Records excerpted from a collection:

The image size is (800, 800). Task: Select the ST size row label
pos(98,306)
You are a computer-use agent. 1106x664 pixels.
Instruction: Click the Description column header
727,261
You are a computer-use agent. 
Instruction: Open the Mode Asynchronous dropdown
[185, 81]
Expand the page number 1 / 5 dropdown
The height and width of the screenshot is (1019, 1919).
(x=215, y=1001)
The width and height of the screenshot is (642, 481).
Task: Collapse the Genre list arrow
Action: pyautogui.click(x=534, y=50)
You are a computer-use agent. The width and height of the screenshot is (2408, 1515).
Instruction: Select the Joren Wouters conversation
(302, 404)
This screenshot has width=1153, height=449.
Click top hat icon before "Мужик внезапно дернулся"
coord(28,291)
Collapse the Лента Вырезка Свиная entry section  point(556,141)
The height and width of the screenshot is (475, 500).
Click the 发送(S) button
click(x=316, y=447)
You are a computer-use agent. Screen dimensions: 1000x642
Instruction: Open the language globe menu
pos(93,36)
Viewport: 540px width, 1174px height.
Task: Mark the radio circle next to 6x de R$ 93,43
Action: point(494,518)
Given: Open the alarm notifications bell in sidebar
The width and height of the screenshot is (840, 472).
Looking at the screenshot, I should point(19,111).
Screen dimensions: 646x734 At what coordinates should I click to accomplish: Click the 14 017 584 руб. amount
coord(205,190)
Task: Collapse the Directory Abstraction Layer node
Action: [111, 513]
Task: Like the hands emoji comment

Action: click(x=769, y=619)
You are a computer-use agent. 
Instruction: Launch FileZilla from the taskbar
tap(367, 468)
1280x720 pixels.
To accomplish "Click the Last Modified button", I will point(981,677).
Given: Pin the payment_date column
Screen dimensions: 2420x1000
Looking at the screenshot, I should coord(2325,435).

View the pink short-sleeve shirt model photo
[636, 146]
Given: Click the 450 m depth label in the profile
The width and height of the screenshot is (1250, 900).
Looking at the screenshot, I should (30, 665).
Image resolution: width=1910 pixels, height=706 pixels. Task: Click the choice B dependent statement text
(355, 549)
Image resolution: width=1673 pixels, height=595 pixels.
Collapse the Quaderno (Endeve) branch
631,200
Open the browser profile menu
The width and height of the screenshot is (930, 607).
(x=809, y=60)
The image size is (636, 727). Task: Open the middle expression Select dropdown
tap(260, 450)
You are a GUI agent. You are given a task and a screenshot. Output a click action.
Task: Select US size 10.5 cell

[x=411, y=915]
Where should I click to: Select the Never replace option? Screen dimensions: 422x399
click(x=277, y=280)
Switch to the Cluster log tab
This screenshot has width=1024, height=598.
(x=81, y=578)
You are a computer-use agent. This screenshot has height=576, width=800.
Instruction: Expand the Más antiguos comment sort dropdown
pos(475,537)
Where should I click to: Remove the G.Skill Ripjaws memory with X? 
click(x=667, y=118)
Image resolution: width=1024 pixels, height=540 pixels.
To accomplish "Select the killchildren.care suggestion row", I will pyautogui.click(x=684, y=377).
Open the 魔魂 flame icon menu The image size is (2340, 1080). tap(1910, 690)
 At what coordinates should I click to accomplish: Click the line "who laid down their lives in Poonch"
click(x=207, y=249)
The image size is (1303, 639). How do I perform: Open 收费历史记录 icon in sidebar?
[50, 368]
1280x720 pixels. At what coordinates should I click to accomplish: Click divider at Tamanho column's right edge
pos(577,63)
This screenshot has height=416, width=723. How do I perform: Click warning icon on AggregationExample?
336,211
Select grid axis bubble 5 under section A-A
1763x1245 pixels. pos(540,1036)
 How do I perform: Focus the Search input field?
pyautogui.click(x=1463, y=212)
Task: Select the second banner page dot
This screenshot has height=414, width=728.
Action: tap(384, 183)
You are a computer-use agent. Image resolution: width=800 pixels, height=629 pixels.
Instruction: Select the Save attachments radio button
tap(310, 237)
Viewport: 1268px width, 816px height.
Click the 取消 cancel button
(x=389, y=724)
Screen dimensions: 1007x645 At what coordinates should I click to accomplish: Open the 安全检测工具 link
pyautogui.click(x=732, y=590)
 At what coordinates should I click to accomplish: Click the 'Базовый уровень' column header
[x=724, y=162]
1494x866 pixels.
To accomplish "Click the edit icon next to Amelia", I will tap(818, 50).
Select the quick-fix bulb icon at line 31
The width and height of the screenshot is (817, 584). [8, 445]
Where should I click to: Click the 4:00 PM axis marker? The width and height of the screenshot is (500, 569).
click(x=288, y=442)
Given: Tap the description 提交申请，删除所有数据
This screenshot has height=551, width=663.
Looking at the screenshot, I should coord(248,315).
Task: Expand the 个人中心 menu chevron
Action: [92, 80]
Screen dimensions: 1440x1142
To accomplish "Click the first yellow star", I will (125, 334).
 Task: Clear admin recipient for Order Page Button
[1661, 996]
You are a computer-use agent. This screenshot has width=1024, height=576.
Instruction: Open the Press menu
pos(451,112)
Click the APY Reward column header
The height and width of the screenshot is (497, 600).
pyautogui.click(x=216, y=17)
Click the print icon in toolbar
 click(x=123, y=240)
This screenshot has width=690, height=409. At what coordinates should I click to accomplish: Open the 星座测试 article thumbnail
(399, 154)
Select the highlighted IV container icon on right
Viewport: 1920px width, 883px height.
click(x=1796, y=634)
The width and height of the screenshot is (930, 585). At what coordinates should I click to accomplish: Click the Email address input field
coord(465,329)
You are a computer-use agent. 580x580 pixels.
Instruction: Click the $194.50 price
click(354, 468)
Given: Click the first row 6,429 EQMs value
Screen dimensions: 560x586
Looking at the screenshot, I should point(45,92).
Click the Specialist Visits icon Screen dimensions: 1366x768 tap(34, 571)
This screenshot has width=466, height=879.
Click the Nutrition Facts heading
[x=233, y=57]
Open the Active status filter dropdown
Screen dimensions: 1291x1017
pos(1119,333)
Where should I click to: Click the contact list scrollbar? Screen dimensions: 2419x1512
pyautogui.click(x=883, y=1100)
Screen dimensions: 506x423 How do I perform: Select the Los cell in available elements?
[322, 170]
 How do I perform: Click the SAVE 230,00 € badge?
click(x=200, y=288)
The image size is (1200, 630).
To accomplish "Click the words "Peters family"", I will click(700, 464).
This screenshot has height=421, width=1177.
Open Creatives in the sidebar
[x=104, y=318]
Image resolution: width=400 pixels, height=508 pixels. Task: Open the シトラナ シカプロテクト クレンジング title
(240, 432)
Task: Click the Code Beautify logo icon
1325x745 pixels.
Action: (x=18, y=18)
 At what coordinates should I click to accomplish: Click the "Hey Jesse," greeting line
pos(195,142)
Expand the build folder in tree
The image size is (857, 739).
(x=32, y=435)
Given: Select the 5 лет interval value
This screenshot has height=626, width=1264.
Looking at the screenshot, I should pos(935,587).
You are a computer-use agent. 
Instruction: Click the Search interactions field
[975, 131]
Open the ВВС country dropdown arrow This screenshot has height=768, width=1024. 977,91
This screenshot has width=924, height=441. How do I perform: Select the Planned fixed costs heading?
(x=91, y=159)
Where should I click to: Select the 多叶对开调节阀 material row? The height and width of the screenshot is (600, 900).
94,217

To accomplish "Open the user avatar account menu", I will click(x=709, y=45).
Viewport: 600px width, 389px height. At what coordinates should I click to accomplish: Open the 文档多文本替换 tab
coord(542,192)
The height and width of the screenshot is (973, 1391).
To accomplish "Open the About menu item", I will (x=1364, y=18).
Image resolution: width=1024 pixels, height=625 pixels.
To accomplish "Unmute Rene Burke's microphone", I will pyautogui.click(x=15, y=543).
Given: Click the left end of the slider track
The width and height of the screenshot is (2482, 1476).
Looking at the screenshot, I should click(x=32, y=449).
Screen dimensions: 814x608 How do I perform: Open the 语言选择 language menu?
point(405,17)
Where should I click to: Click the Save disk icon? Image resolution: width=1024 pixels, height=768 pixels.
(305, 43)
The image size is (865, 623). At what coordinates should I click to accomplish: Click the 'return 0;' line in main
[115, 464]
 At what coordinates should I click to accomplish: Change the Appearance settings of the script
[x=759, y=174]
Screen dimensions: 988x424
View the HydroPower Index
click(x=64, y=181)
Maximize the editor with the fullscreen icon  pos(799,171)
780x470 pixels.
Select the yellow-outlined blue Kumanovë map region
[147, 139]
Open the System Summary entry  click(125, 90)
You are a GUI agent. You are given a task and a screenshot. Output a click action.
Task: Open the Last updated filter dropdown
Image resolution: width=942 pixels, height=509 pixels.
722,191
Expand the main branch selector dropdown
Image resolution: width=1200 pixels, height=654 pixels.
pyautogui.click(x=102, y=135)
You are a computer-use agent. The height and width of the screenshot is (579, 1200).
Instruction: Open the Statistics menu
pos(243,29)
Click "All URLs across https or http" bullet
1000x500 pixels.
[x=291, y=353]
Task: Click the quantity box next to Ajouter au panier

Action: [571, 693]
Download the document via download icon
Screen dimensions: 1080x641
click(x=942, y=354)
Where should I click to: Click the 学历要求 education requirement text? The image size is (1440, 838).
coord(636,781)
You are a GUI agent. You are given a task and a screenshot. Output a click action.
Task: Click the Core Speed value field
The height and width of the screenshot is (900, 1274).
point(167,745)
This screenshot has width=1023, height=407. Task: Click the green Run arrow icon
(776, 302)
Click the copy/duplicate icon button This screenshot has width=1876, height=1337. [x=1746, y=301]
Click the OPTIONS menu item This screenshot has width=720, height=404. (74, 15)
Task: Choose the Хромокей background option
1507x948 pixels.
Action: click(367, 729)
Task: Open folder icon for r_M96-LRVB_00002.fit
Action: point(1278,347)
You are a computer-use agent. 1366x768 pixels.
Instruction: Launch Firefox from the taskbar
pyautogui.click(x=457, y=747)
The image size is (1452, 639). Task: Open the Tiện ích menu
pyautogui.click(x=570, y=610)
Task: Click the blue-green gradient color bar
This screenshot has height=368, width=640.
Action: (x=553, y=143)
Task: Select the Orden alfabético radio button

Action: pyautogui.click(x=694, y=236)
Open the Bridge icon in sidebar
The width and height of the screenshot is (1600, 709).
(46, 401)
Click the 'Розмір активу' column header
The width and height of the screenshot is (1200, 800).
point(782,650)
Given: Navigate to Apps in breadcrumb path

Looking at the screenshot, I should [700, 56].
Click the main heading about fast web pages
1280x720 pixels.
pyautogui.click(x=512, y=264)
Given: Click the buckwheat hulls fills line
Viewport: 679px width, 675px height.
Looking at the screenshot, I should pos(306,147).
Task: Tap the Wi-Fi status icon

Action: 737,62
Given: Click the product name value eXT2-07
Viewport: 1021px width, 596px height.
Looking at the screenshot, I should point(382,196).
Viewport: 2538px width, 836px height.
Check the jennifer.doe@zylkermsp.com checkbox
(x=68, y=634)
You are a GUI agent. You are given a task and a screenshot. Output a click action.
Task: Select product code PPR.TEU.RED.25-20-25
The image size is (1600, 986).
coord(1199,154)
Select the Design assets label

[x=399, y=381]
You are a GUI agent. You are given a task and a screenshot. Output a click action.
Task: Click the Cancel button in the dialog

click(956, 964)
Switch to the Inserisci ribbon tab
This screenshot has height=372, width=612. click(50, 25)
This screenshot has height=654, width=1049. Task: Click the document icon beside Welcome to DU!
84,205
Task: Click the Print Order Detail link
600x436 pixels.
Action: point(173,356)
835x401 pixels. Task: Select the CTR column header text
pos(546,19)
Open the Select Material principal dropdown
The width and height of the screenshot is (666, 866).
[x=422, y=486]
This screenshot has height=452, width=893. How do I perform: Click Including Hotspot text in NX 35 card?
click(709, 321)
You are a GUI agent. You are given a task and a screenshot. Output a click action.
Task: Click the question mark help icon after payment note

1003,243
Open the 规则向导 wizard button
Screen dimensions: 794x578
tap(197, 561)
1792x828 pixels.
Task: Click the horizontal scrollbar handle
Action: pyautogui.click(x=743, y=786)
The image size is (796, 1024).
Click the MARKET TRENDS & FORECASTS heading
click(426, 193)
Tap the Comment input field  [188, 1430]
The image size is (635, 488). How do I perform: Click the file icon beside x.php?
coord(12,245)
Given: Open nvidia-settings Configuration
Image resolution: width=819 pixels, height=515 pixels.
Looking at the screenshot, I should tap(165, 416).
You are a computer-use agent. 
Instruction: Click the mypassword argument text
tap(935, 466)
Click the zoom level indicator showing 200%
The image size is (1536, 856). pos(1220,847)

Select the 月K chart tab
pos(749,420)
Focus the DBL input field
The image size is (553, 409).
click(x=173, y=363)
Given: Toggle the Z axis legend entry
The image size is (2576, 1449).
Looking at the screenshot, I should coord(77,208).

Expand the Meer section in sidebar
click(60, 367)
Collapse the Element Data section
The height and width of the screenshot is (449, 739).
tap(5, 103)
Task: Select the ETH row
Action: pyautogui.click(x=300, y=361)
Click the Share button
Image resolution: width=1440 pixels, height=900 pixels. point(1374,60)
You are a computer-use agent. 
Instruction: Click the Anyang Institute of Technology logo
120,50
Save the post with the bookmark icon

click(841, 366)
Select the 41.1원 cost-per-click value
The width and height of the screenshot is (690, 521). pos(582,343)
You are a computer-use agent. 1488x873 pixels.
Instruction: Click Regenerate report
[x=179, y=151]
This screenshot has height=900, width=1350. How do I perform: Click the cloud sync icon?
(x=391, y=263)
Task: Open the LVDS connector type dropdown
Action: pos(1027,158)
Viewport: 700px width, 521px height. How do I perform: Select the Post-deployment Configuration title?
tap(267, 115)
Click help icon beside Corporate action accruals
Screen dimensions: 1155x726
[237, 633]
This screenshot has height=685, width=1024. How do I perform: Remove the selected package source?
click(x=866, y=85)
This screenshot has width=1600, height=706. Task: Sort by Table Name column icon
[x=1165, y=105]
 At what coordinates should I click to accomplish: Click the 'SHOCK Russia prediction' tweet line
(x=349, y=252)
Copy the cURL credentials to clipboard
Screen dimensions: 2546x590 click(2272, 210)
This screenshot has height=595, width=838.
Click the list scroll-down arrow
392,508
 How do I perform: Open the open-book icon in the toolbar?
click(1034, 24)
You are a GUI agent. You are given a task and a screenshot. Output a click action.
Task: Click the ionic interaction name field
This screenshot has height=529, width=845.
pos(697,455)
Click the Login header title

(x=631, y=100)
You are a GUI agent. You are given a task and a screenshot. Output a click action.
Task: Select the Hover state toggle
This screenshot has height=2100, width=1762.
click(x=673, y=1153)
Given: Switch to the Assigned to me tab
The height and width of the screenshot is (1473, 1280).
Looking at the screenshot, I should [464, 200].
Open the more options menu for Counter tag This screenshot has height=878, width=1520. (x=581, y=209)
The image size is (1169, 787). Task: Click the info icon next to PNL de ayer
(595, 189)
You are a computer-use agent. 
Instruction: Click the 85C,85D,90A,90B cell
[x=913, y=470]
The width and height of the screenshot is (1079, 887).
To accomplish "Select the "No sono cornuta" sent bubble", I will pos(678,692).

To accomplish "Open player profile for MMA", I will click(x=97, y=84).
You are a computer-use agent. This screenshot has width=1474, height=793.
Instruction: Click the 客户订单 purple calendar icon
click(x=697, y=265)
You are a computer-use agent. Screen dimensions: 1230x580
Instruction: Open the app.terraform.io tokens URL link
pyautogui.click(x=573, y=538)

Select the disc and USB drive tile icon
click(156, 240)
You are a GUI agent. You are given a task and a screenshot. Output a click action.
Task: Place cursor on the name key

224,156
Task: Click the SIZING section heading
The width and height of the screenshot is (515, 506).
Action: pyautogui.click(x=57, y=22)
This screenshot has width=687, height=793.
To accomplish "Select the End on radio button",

> _PROMPT_: For the lines above, output exactly those from the line containing "Image resolution: width=942" through the line containing "You are a computer-use agent. The height", and skip the others.

> _RESPONSE AREA_:
Image resolution: width=942 pixels, height=509 pixels.
722,191
Expand the main branch selector dropdown
Image resolution: width=1200 pixels, height=654 pixels.
pyautogui.click(x=102, y=135)
You are a computer-use agent. The height and width of the screenshot is (579, 1200).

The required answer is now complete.